Microwave imaging using Discovery Drive from KrakenRF.
Gabe Emerson / Saveitforparts 2026. Email: gabe@saveitforparts.com
Video demo: https://youtu.be/P7Dek2pXUHs
Introduction:
This code controls a commercial azimuth/elevation rotor over TCP. It is designed for the KrakenRF Discovery Drive, but should work for other generic rotors that use the rotctld / hamlilb standard. (Some connection details like IP Address are hard-coded assuming a Discovery Drive, and will need to be changed if you use another rotor).
The dd_scan.py script steps the drive through a specified azimuth/elevation range and records signal strength at each position. The accompanying dd_image.py script creates a heatmap from the collected data. The dd_preview.py script is similar to dd_image and creates a live-updating preview of the data as it's collected. It is optional and can be run separately during a scan, or called from dd_scan by flagging the preview option on, Frequencies are depended on a user-supplied antenna and feed. I used the Discovery Dish and various feeds, you could also us a Yagi-Uda antenna like the Arrow II, or a different directional antenna for other frequencies.
The related dd_astron.py script uses a longer integration time and compensates for Earth's rotation by shifting one degree to the right every 4 minutes. This is useful for longer scans on 1420.4MHz. If you are in the Southern Hemisphere you may wish to edit this to shift one degree left. It has a spearate version of the preview script, dd_preview_a.py, which is nearly identical do dd_preview but with a 10 minute timeout instead of 5 seconds. Note: dd_astron is not fully working, it needs a better integration method
Requirements:
dd_scan uses socket, sys, time, regex, numpy, pyrtlsdr, pylab, argparse, and subprocess. dd_image uses matplotlib. dd_preview uses os and keyboard (keyboard requires running as root).

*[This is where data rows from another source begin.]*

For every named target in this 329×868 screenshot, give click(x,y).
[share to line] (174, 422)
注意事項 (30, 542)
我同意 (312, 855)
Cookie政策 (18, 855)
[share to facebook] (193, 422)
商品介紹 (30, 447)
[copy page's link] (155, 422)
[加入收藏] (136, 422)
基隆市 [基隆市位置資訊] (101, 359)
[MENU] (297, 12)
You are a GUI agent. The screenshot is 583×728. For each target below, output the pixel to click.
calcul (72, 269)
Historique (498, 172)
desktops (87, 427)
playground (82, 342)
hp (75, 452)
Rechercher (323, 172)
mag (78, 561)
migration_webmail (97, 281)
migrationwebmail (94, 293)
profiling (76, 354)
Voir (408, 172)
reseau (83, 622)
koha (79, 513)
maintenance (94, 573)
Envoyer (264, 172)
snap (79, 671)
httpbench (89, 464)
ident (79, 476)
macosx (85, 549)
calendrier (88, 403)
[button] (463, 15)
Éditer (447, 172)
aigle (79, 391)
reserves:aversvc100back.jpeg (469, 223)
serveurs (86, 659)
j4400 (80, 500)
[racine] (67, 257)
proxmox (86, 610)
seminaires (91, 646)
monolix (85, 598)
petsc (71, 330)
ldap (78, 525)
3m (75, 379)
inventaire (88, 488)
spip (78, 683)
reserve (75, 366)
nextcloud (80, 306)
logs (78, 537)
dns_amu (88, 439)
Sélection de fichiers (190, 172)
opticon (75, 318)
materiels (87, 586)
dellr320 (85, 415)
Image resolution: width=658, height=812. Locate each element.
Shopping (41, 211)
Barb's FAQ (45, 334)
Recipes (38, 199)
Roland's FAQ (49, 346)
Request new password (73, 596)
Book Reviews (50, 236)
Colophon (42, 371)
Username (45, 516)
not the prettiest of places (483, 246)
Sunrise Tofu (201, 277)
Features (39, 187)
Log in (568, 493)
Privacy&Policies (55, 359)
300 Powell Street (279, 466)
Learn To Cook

Any missing dependencies can be installed by running "pip install -r requirements.txt"
Setup and use
Connect to the Discovery Drive's onboard Wifi hotspot, the default IP of the drive should be 192.168.4.1 (If this has changed you'll need to edit dd_scan with the new IP). Connect your antenna, feed, and RTL-SDR. Run the scan with "python3 dd_scan.py", optionally you can add arguments from the terminal. If no arguments are passed, or if only some arguments are passed, the script will prompt you for the remaining scan parameters. In either case you will be told the estimated run time and asked if you want to continue (y/n).
Parameters are:
- -as Azimuth start, the beginning of the azimuth range.
- -ae Azimuth end, the end of the azimuth range
- -es Elevation start
- -ee Elevation end
- -f Frequency of the scan
- -bt Bias Tee enabled (1) or disabled (0)
- -g Gain for RTL-SDR
- -p Preview mode enabled (1) or disabled (0)
- -bw Bandwidth of the scan in kHz. 8 is equivalent to Narrow FM, 250 is close to Wideband FM, etc.
The script will generate two files while it runs. The first is scan-settings-.txt which records the scan parameters. The second is raw-data-.txt which holds the numpy array of signal strength values. Both files are needed to produce a heatmap image with dd_image.py
If you have selected the preview mode via command-line argument or prompt, the dd_preview.py script will launch as a subprocess once the dish begins scanning. It will fill in the data as it's received from the RTL-SDR. The script re-caluclates a normal spread each time, so the color scheme of the heatmap will change as new upper or lower values come in. You can also run this code separately against a currently active raw-data file. dd_preview can be cancelled with 'q' (may need to hold down q). It will stop updating when the raw-data file is full, and closing the image window at that point will end the script.
Please note that dd_preview (either run directly or called from dd_scan) requires root priveledges.
After the scan is finished, if you didn't use the preview mode, you can create a heatmap from the data by running "python3 dd_image.py raw-data-.txt"
Examples
Parameters used to scan both GOES-E and GOES-W from Minnesota:
"python3 dd_scan.py -as 140 -ae 250 -es 15 -ee 45 -bt 1 -f 1694.1 -g 20 -p 1 -bw 8"
The resulting heatmap is below, showing GOES-19 in the E orbital slot on the left and GOES-18 in the W orbital slot on the right.
The raw_data and scan_settings files for this scan can be found in the example data folder.
Notes
The Discovery Dish has a wide beamwidth, so you may get larger signal "blobs" in the heatmaps. Other antennas could result in a more focused scan with smaller signal areas. Larger scan ranges can give a better overall picture of the sky, but will take longer to complete.
Medium-Earth-Orbit satellites like GPS, Glonass, Beidou, etc can be imaged with smaller scan ranges and/or faster speeds, but may show up as elongated blobs due to motion during the scan. Note that some geostationary satellite transmit on GPS L1 for WAAS so may also appear in a scan of GPS frequencies alongside the MEO satellites.